Fruits of the Tasting Season
Fall is tasting season in New York. This year it has been a bit more subdued than usual, perhaps because no one has any money. But still, there have been plenty of trade tastings to attend. I went to almost none of them. Some, like Jenny & François, I wanted to attend but missed because of work conflicts. Some I skipped because I went in years past, and couldn't muster up the gumption to fight the crowds for a loud and jostly ounce, even if it is Dujac Morey St Denis. But I made a point of going to a couple of tastings that I'd never before attended. This is one of my favorite ways to discover producers and wines - to try something new.
This year, for example, I went to the Willette Wines portfolio tasting. Liz Willette has a small but interesting group of producers, and she works with Becky and Peter Wasserman, so she must be a good person. At this tasting I drank some great wines that were completely new to me, wines that I will happily buy if I see them in stores.
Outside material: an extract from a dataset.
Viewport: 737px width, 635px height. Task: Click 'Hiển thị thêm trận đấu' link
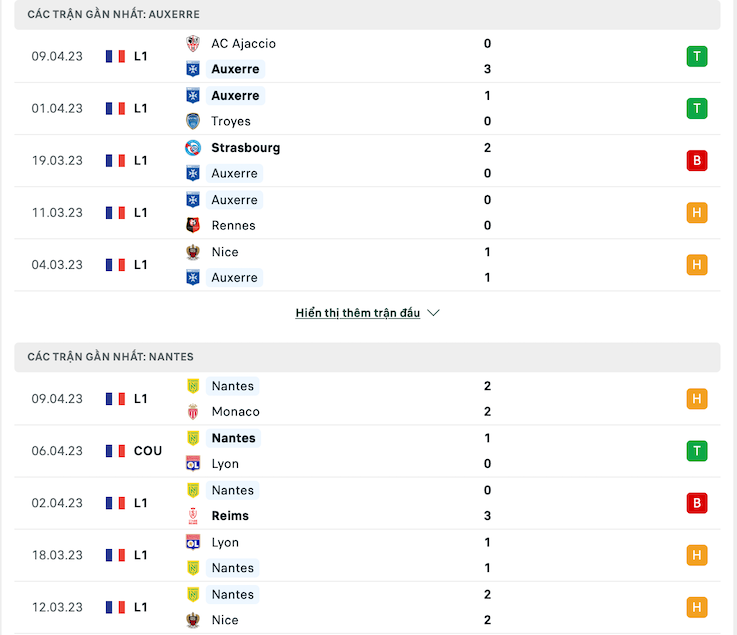358,313
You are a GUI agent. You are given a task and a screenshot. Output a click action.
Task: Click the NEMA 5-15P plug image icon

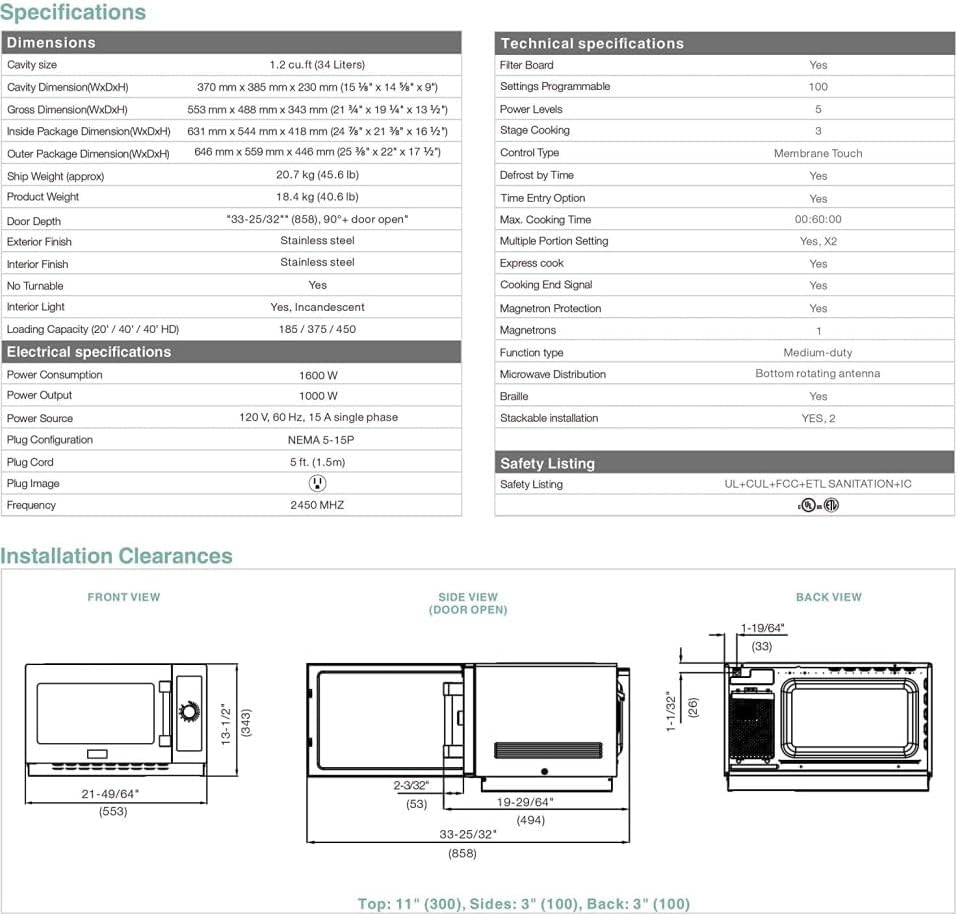(317, 483)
Have you had Godmé Champagne? I had heard of it, but never tasted, and I was very impressed. The Godmé estate is located in Verzenay, the Grand Cru village in the Pinot Noir belt of the Montagne de Reims. Another small but excellent producer is there too - Lallement. Anyway, I liked these wines because they had such clean and pure flavors, and a great elegant intensity.
The NV Godmé Brut Réserve 1er Cru should sell for about $50, and I thought it was excellent. The nose is airy and fresh with lovely floral aromas - my notes say chamomile. Not a profound wine, but very well textured and open, and the finish has orange peel notes that are very pretty. The NV Godmé Brut Tradition Blanc de Noirs should sell for about $55 was a much more serious wine, full of dark furry fruit and black tea, very wound up and tense. I liked it but would need to drink it at home to get a better sense. The NV Godmé Brut Rosé, about $60, is somewhat shy, but that's fine - aerate a bit and it shows a beautiful perfume of peaches and spice, raspberries and chalky soil. It is a serious wine that is also quite joyous.
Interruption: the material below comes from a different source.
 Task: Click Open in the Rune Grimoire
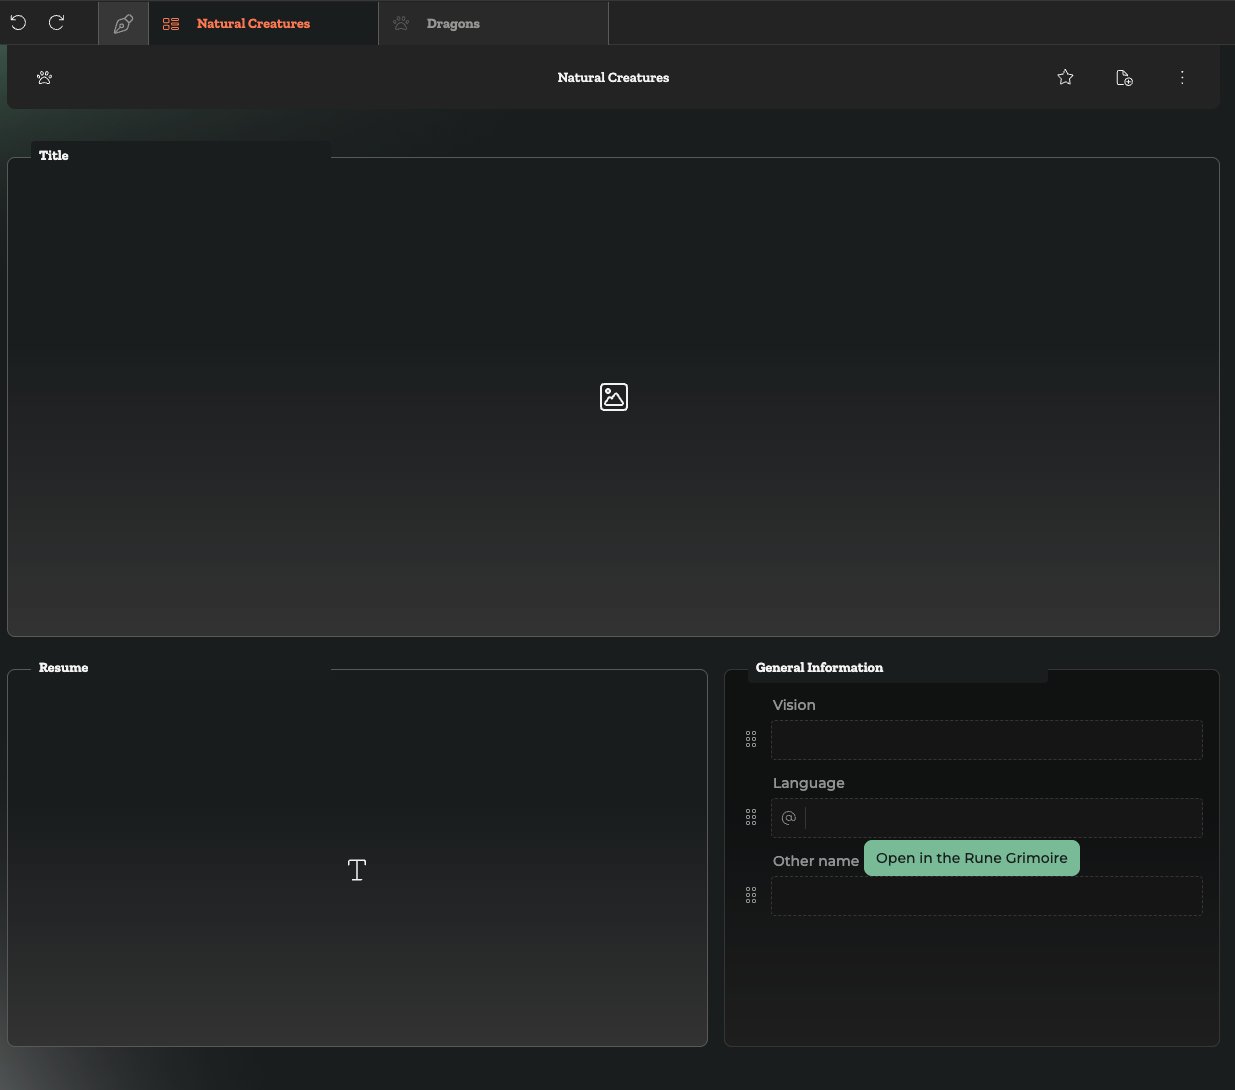(x=971, y=858)
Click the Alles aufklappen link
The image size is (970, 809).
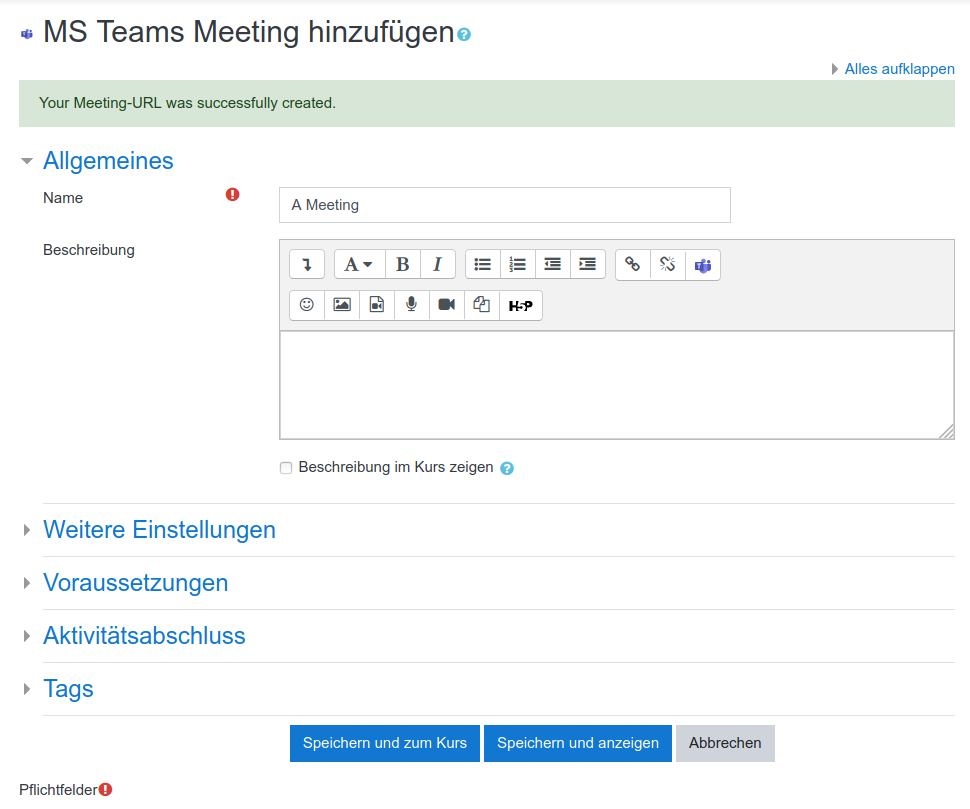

The other wines that floored me were the Camille Giroud Burgundies. I always thought of Camille Giroud as old-men-in-tweed-blazers Burgundy. But the family sold in 2001 to a group that included a bunch of investment bankers from Goldman Sachs (!). Becky Wasserman is involved as a manager of some sort, and the young buck David Croix is the head wine maker. I must say, the 2006's were delicious. My particular favorites were the two "low level" wines, the 2006 Camille Giroud Bourgogne Rouge, about $26 and the 2006 Camille Giroud Aloxe-Corton 1er Cru Les Guérets, about $37. Of course the Volnay Taillepieds was very good, and so was Pommard Epenots, but those are much more expensive, and they weren't as easy to understand at this tasting.
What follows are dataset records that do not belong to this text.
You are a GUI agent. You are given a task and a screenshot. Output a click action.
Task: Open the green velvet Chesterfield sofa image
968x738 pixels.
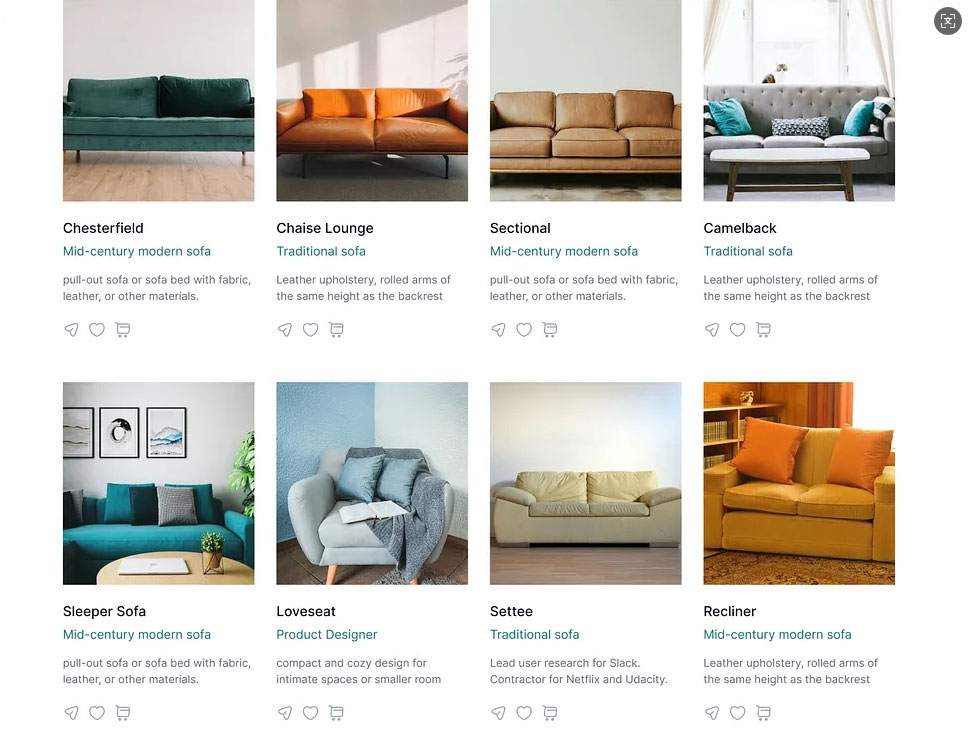point(159,101)
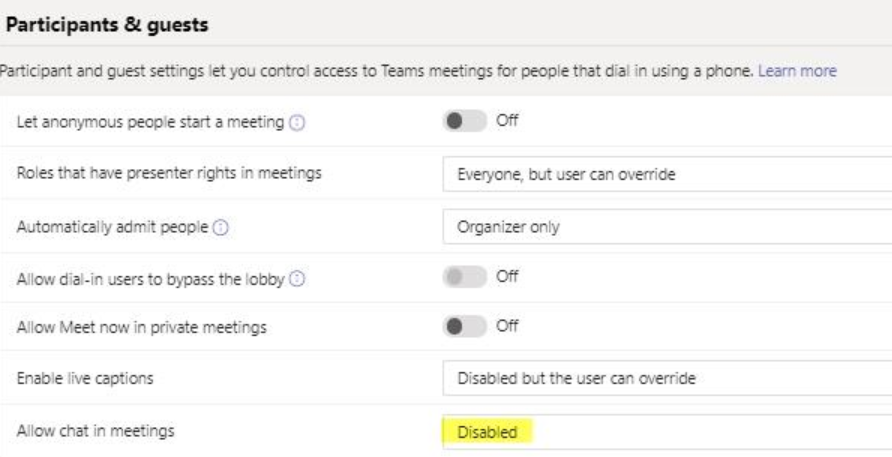Open the Learn more link
892x457 pixels.
pos(797,71)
The Bourgogne Rouge was enticing and delicious, meaty and floral, like a Volnay. And whaddaya know, that's where some of the parcels are. Good balance, absolutely tasty and satisfying, a great Bourgogne. And this is coming from a person who has issues with Bourgogne Rouge. But the gem of the portfolio, QPR-wise anyway, is the Aloxe-Corton. It is a wine that is unmistakably of its place - masculine, the tannins tough, the fruit deep and dark, a brooding earthy pungency already starting to show. But like all good versions of wine from this place, this wine also has a gentle side. It is refined and well balanced, and I found the overall package to be incredibly sophisticated. I would eagerly buy this wine, and I'm sure it would cellar well but I bet I would drink mine rather quickly, fall coming on and all.
3 comments:
Brooklyn Guy,
A few weeks ago I attended to a tasting here in brazil and I found the same wines the best of the burgundy panel. The Aloxe Corton Les Guerets 1er Cru 2006 was absolutely delicious. And there's no more left at the importer...
http://www.vincivinhos.com.br
Jose Luiz
http://www.cellartracker.com/wine.asp?iWine=575241
Tonight at the Aerie Resort's restaurant, I had this:
2006 Venturi Schulze Brut Naturel Vancouver Island
About $36 retail and very enjoyable. Even age-able. Yes, Vancouver Island and a Pinot Gris blend from the Natural Winery here. I could see this (and their other wines) as Louis/Dressner Selections.
Hi Jack,
I'm Michelle Schulze from Venturi-Schulze Vineyards. Just wanted to thank you for your positive comments about the Brut Naturel. It's one of my favourites, despite the ridiculous effort it takes to make! Thanks again and cheers.